OK, this is awkward and at least 40% of me is saying "leave well enough alone!" but the other 80% of me really needs to know. (The 20% of me that is over 100% in the example above is sighing and wishing I'd paid more attention to mathematics in college.)
So The Points Between finally got listed on WFG, and obviously Chris' review is not the one I would have preferred to get. But it was neither malicious nor nasty, so as far as I'm concerned, fair's fair. When you throw your work out there for all to see, you accept the risks that go with that. A lack of enthusiasm is one of those risks.
(So of course the next step was to obsessively read and re-read the review while drinking coffee and thinking black thoughts about life and the futility of putting words to page. That's what I did Sunday. Well, that and I played Skyrim. Check! Moving on.)
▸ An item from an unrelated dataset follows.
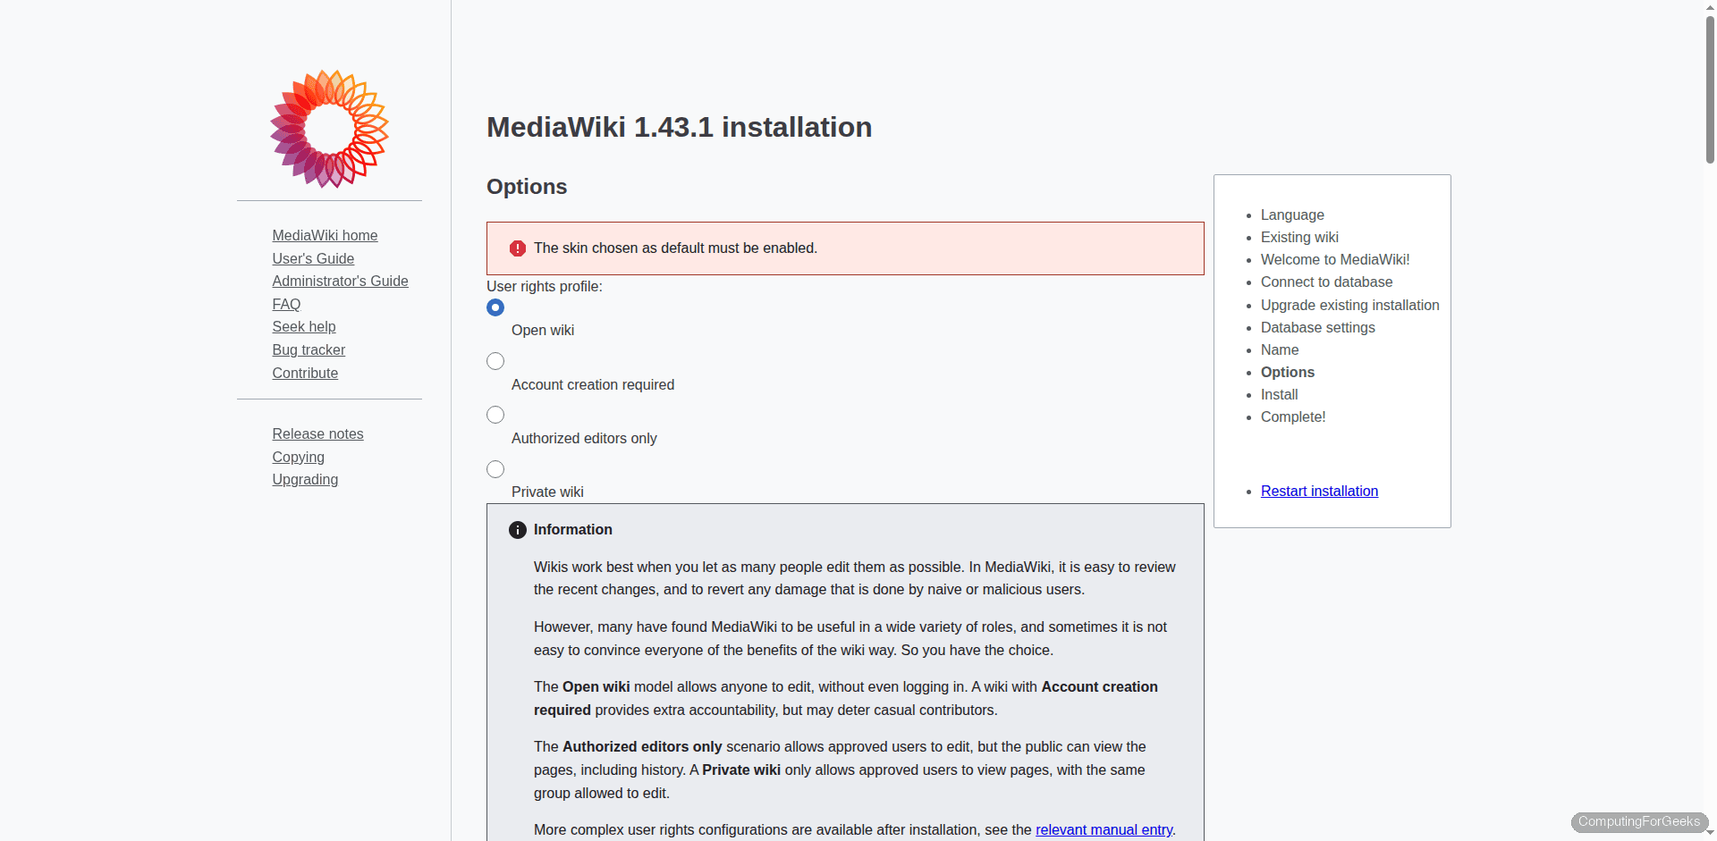Select Account creation required profile
The width and height of the screenshot is (1717, 841).
pos(495,361)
The step after that is to take a fresh look at it and see if I can see what the reviewer sees. Not necessarily to agree, but to at least comprehend. So that's where I am now, and I need a definition from the crowd at large.
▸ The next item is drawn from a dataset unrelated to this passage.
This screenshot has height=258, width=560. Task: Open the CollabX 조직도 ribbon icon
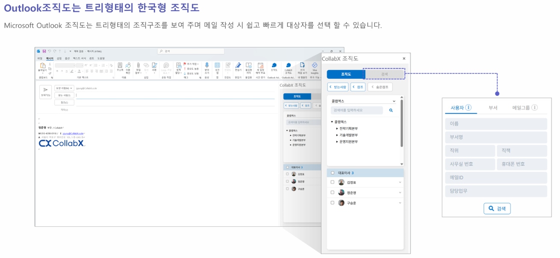click(288, 65)

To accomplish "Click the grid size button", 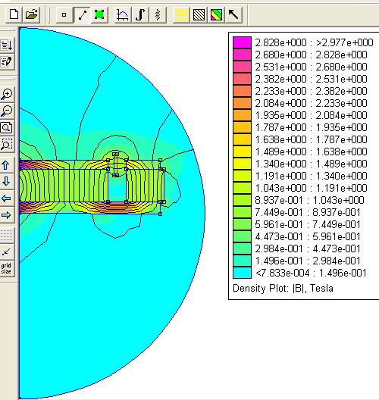I will coord(7,268).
The review describes much of what's posted so far as a "self-conscious narrative," which means something pretty specific to me -- I've always understood it to be as a kind of meta-story where the narrator is aware that he or she is telling a story and makes the reader aware that it's a story, and then spends time talking about the story *as* a story. That was a very surprising comment since it's not even close to anything I was going for (though some literary critics will claim that's pretty common for authors, as illustrated in Deconstructing Chapter Five). So I spent a few hours trying to see it, then I got tired, and then I figured I could post here in the hopes either Chris or someone else could explain.
The other alternative is that "self conscious" is used in the way that you could describe a person as feeling very self-conscious, i.e., awkward and halting and bashful, though that doesn't quite fit with some of the other comments (there's no complaint that reads "author is obviously intimidated by the act of putting words to paper.")
Anyway, was hoping for some clarification. I promise not to argue though I may ask more specific questions to try and understand.